Et puis la route toujours, sous un soleil de plomb,
Au loin dansent des mirages sur l’asphalte qui fond,
Dans cet air immobile, saturé de chaleur,
Le corps est un outil qui creuse dans l’épaisseur
De ce mur invisible pour avancer encore,
Du sel au coin des lèvres et l’envie du Grand Nord.
Dans cet Arizona où des cactus géants
Silhouettes de chandeliers rêvent peut-être d’océans,
La terre est un lit rouge, c’est une tablette d’argile
Où repose la mémoire d’éternités fragiles
Quand le temps défait l’oeuvre tellement périssable
Du miracle immobile d’apothéoses de sable.
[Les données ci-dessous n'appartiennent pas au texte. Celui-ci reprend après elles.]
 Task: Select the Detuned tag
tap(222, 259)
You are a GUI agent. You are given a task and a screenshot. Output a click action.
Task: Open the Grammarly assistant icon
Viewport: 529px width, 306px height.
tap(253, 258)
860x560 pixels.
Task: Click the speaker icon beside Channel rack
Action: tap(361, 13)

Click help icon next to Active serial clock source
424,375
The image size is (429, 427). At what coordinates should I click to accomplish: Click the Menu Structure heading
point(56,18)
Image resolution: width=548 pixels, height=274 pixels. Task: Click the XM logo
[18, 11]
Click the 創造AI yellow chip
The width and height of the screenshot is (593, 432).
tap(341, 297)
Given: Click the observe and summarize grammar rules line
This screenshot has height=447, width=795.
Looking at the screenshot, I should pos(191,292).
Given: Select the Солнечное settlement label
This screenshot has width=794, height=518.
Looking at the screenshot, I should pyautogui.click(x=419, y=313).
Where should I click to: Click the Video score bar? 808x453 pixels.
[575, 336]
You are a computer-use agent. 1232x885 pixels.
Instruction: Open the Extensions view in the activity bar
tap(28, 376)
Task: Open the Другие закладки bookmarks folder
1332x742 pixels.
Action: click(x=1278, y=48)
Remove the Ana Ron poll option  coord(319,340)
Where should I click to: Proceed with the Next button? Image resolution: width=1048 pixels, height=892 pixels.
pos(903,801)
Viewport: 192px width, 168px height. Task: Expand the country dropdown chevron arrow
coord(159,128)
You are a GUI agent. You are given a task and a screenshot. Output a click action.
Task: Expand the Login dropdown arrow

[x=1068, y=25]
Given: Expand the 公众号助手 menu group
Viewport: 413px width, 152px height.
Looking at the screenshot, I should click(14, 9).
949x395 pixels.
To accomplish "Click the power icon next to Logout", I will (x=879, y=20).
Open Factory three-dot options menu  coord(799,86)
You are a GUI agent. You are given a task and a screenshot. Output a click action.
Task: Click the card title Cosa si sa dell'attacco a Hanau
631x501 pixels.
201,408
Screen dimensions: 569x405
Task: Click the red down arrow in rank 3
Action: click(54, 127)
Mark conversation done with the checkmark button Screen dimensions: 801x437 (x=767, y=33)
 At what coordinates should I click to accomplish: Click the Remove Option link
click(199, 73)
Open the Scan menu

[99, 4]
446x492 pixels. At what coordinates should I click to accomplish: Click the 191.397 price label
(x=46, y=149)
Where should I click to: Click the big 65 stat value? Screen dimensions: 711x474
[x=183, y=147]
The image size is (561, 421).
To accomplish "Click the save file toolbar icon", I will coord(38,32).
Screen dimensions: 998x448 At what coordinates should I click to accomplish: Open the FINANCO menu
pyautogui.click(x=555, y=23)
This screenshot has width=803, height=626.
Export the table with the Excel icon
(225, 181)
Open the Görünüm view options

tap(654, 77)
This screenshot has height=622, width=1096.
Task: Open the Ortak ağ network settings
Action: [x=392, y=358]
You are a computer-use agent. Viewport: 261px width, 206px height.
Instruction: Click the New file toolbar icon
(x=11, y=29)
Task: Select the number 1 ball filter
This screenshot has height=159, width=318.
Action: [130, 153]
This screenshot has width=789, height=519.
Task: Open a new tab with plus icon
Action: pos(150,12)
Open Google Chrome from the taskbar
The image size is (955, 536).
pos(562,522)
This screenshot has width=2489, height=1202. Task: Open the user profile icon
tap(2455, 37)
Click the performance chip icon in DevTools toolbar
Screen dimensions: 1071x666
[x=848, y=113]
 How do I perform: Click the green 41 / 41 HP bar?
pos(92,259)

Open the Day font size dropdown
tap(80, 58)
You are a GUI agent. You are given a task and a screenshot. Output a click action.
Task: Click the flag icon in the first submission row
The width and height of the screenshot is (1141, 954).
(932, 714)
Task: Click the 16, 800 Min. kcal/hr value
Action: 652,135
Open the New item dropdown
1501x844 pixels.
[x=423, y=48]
Dans ce pays étrange, fatale beauté du diable,
Tout semble suspendu, provisoire et friable,
La vie n’est pas un droit, elle n’est qu’une hypothèse,
le pari du vivant au coeur de cette fournaise
Que traversent quelques hommes, insolents pénitents
Bravant dans ce défi le sourire de Satan.
La route n’est plus qu’un trait et le geste semble las,
Le temps sans impatience, l’horizon ne bouge pas,
On maudit Kayenta, trop blanche sous la poussière,
Jusqu’à Tuba City, dortoir ou cimetière,
Et puis Flagstaff enfin, comme on sort de l’enfer
Pour voir au Grand Canyon les viscères de la terre.
Dans cette nature à vif où des forces obscures
Accouchent la matière brute d’un millefeuille de sels purs,
Il est de lentes terres rouges dont le fleuve incessant
Evide le sédiment en un canyon si grand
Que ses berges s’en ignorent, tout à flatter l’abyme
Que survolent des condors dans leur lenteur sublime.